======== SUPPLIED DATA
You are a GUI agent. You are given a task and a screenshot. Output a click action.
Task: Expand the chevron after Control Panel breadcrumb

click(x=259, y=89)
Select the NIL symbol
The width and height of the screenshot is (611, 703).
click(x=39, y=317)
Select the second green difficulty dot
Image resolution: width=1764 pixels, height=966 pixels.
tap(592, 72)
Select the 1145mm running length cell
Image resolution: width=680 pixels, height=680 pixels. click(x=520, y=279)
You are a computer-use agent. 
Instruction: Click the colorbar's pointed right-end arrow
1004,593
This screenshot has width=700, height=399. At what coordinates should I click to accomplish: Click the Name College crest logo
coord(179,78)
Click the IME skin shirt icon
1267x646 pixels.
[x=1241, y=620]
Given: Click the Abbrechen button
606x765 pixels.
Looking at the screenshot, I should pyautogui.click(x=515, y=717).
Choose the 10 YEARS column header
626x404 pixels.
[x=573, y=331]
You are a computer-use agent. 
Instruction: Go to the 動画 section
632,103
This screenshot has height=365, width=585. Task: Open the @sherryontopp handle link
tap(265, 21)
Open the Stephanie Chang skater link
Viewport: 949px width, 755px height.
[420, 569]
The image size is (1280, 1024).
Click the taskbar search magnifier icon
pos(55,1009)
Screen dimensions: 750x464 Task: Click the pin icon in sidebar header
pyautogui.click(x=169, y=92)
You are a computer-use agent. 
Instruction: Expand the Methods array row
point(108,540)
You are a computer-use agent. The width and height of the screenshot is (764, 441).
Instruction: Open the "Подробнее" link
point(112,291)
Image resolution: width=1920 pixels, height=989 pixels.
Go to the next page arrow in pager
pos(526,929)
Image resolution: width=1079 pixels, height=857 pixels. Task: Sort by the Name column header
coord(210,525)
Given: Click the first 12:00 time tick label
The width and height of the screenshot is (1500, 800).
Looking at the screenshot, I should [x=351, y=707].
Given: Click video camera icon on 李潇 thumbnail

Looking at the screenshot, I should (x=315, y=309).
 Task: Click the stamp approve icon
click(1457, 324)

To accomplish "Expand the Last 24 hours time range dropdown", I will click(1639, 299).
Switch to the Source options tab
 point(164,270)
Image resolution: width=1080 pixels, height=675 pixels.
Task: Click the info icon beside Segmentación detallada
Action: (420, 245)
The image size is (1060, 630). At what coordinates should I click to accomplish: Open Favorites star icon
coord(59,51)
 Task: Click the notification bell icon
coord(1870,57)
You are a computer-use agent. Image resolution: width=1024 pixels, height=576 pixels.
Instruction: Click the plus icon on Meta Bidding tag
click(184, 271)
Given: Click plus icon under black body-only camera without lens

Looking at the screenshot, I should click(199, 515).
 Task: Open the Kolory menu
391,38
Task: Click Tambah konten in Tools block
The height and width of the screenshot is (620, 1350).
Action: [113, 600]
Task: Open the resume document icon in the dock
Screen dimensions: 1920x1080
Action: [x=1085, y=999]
================
WORK TO BE COMPLETED → Copy out the records starting at the line that contains "Task: Click Tambah konten in Tools block" and ending at the end of the records, requests included, shifting each answer coordinate by adding 56 to it.

FINAL ANSWER →
Task: Click Tambah konten in Tools block
The height and width of the screenshot is (620, 1350).
Action: [169, 656]
Task: Open the resume document icon in the dock
Screen dimensions: 1920x1080
Action: [x=1141, y=1055]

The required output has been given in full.